What the task requires: Copy everything from the line containing "Screen dimensions: 340x190" down to the end of the material, keeping each line unchanged and leaving out the pictures.

[Element and text position data]

◆ ◆ ◆ ◆ ◆ ◆ ◆

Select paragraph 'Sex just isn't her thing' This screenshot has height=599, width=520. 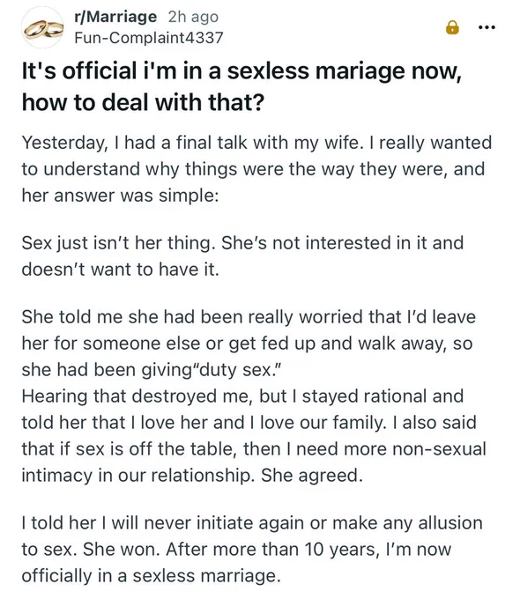pos(242,256)
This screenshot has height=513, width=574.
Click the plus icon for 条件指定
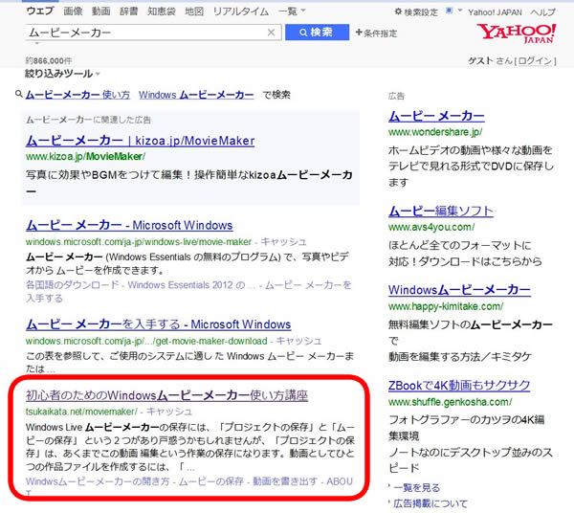click(358, 33)
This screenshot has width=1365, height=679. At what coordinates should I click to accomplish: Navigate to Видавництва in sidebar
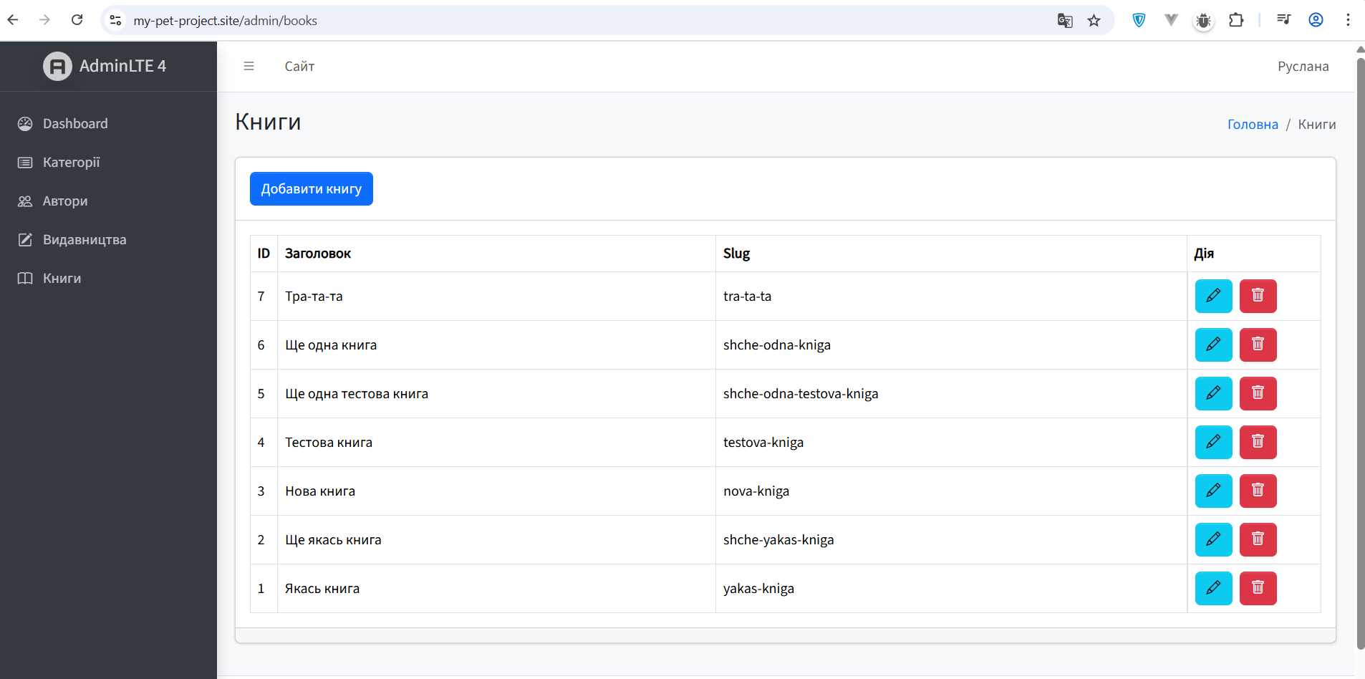pyautogui.click(x=85, y=239)
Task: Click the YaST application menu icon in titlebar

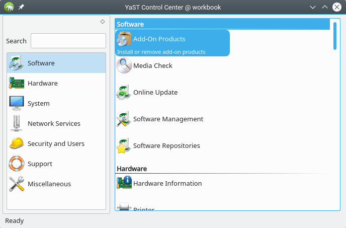Action: click(9, 7)
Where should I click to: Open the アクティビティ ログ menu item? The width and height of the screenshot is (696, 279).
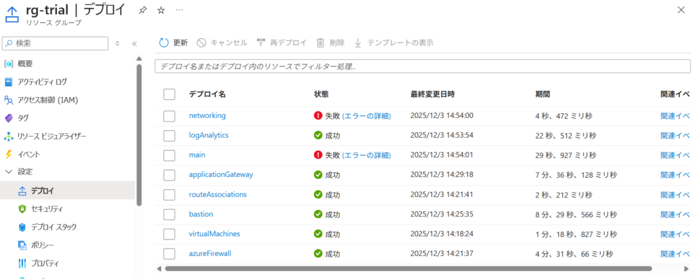[x=42, y=82]
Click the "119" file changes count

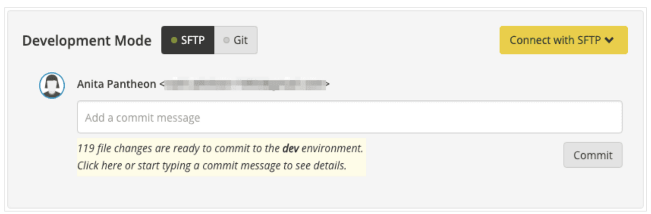coord(85,149)
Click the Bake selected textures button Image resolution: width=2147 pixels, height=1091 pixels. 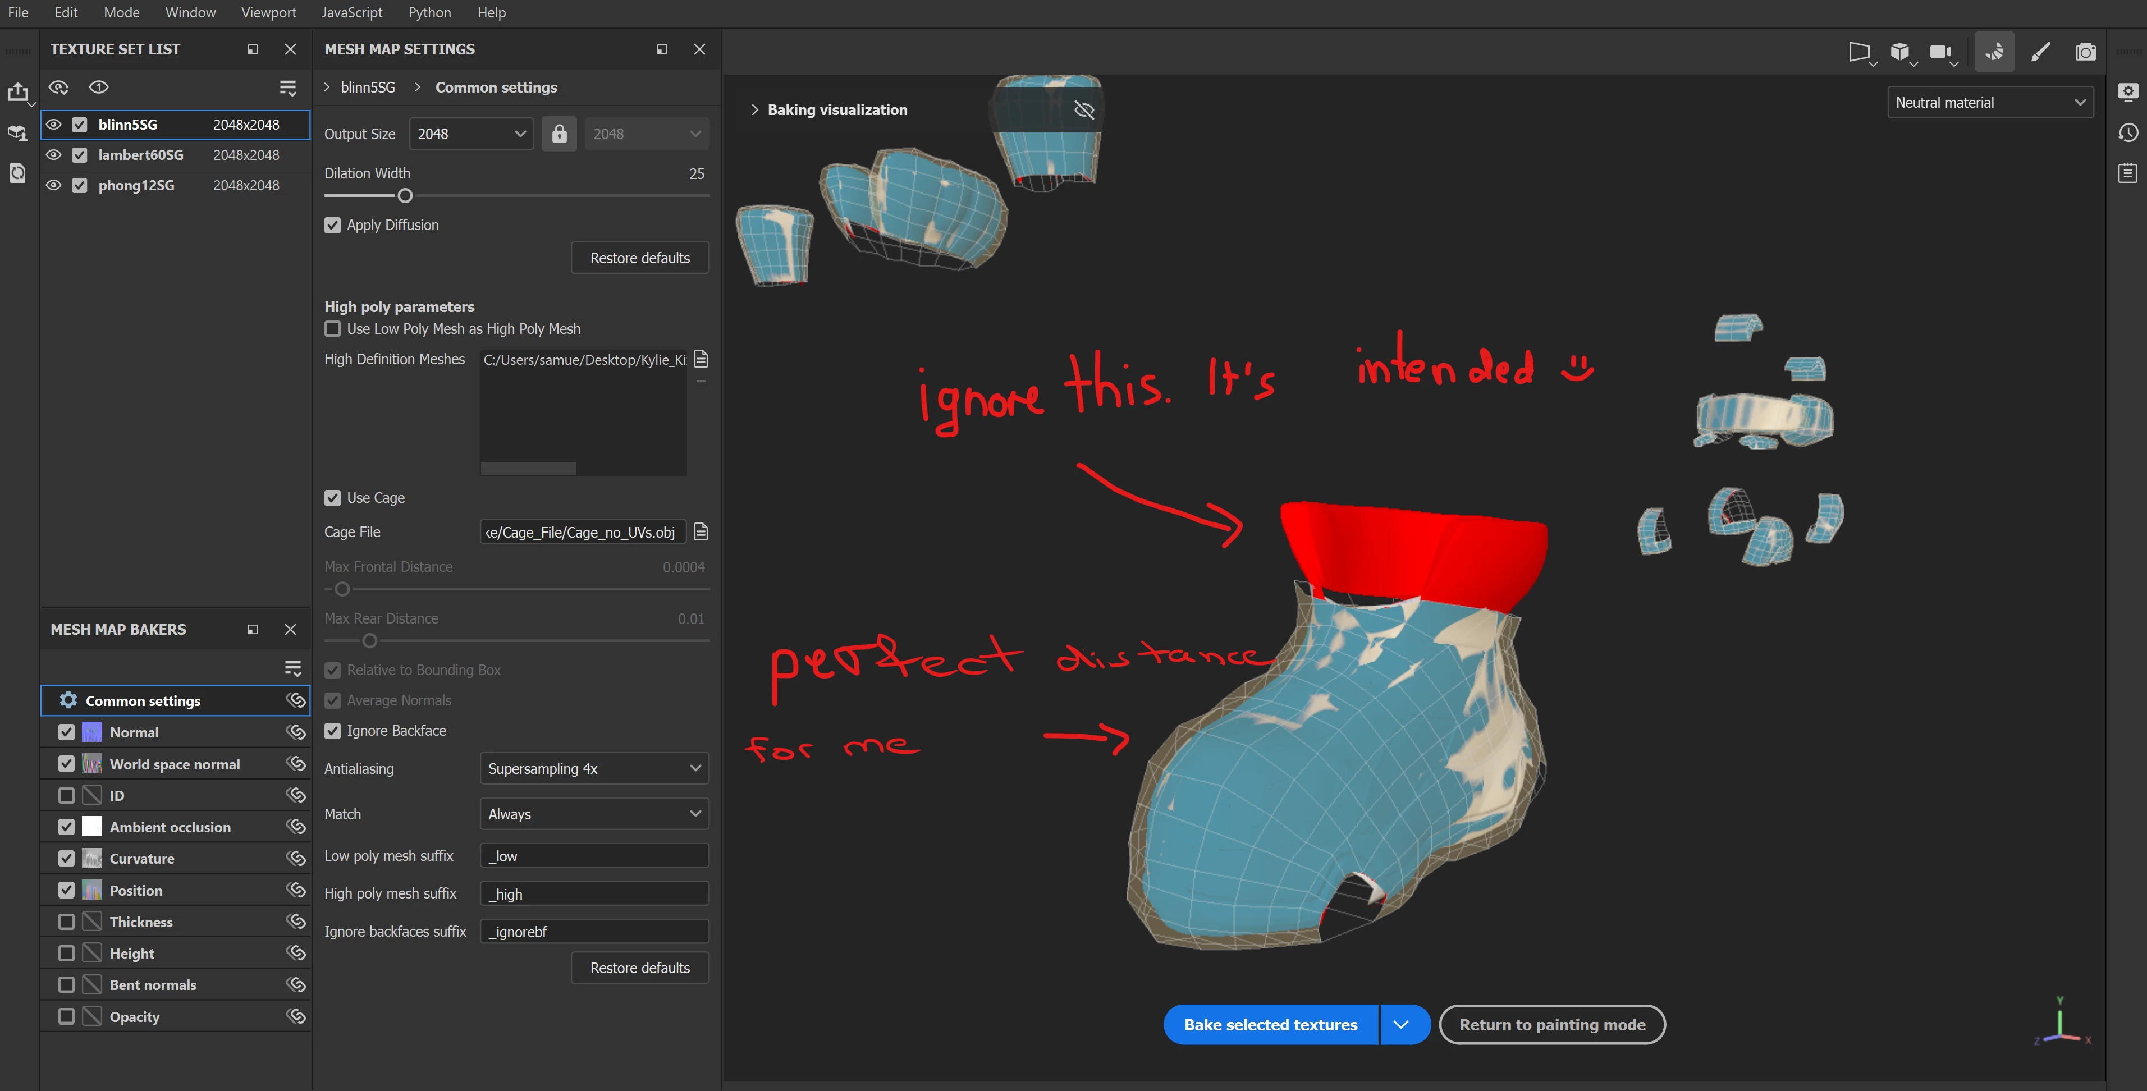click(x=1270, y=1024)
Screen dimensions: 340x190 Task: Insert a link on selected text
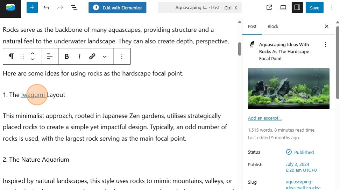coord(92,56)
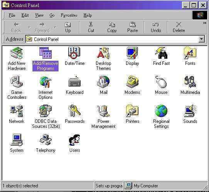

◆ ◆ ◆ ◆ ◆ ◆ ◆

Full response:
Screen dimensions: 340x190 Task: Insert a link on selected text
coord(92,56)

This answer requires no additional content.